Inflação dos EUA pode ficar acima da meta até 2028, diz economista-chefe do Conference Board

Camila RochaCamila RochaDificuldades e desafios2 minutos atrás9 Visualizações

A inflação norte-americana não deve convergir para a meta de 2% do Federal Reserve antes de 2028. O alerta partiu de Dana M. Peterson, economista-chefe do The Conference Board, em entrevista ao canal Fox. Segundo ela, choques recentes — como tarifas comerciais e tensões geopolíticas — ainda repercutem nas cadeias de suprimento, sustentando preços altos no curto e no médio prazo.

Como isso afeta o bolso do consumidor

  • Preços ainda elevados: gasolina recuou pontualmente, mas alimentos, moradia, saúde e seguros seguem pressionando o orçamento das famílias.
  • Mudança no carrinho de compras: os norte-americanos já trocam itens caros por versões mais baratas e dão prioridade a bens essenciais em vez de supérfluos.
  • Bens duráveis em baixa: produtos de alto tíquete, como eletrodomésticos ou carros, perdem espaço na lista de compras, refletindo a renda disponível menor.

Visão das empresas: confiança em queda

O Índice de Confiança dos CEOs, calculado pelo Conference Board, caiu de 59 para 47 pontos entre o primeiro e o segundo trimestre — qualquer leitura abaixo de 50 indica mais avaliações negativas que positivas sobre a economia.

  • Apenas 15% dos executivos acham que a economia melhorou nos últimos seis meses; 47% enxergam piora.
  • Quatro em cada dez preveem condições mais fracas no semestre à frente.
  • 31% planejam reduzir quadro de pessoal, sobretudo em setores que investem pesado em automação, como tecnologia, finanças, transporte e varejo on-line.

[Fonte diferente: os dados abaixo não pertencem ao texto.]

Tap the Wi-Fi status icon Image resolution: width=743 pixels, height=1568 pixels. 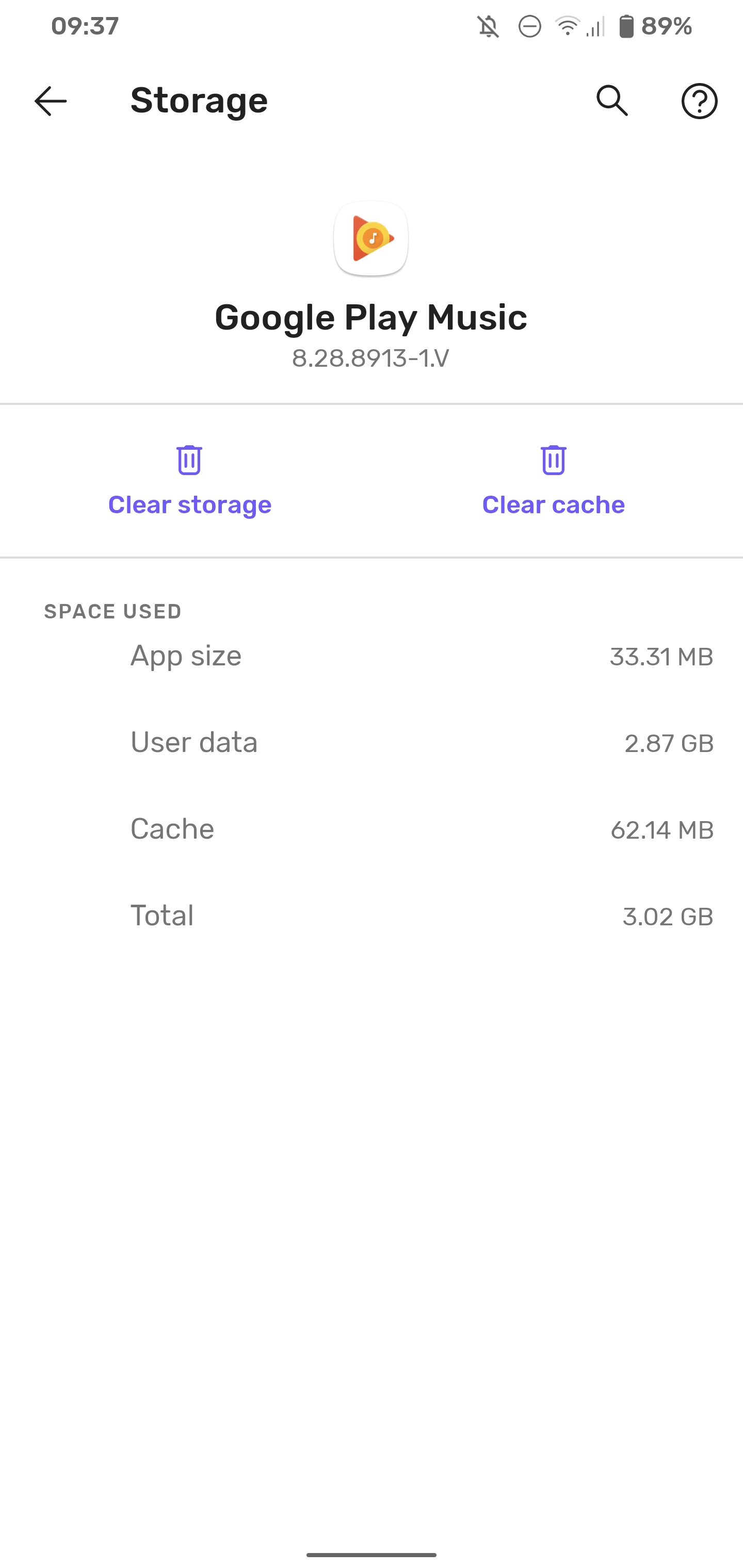pos(567,27)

Juros altos por mais tempo

Se a inflação permanecer acima da meta, o Federal Reserve tende a manter a taxa de juros em níveis restritivos por um período prolongado. Para investidores brasileiros, isso costuma significar:

  • Dólar mais forte: juros altos nos EUA atraem capitais para títulos americanos, pressionando moedas emergentes.
  • Volatilidade na Bolsa: a saída de recursos estrangeiros pode aumentar oscilações no Ibovespa, especialmente em empresas mais sensíveis ao câmbio.
  • Selic sob vigilância: se o diferencial de juros entre Brasil e EUA diminuir muito, o Banco Central brasileiro pode ter menos espaço para cortar a taxa básica.
  • Renda fixa global: títulos do Tesouro dos EUA passam a pagar prêmios mais atraentes, mas sempre em dólar, o que envolve risco cambial para o investidor local.

Mercado de trabalho segue como termômetro

Apesar do cenário de preços altos, Peterson não projeta recessão para os próximos seis meses. Ela recomenda acompanhar os pedidos semanais de seguro-desemprego — se esses números saltarem de forma consistente, pode ser sinal de desaceleração mais séria.

Inflação dos EUA pode ficar acima da meta até 2028, diz economista-chefe do Conference Board - Imagem do artigo original

Imagem: Kristen Altus FOXBusiness

O que observar daqui para frente

  • Próximas leituras do Consumer Price Index (CPI) e do PCE, o indicador preferido do Fed.
  • Resultados corporativos de empresas sensíveis a custos de energia, fertilizantes e insumos agrícolas.
  • Evolução das negociações geopolíticas que impactam commodities.
  • Decisões de política monetária do Fed e, no Brasil, do Copom.

Para o investidor iniciante, entender a dinâmica entre inflação, juros e comportamento do consumidor ajuda a interpretar movimentos do dólar, da Bolsa e da renda fixa. Mesmo sem fazer previsões de retorno, acompanhar esses indicadores permite tomar decisões mais informadas sobre alocação de risco e proteção de carteira.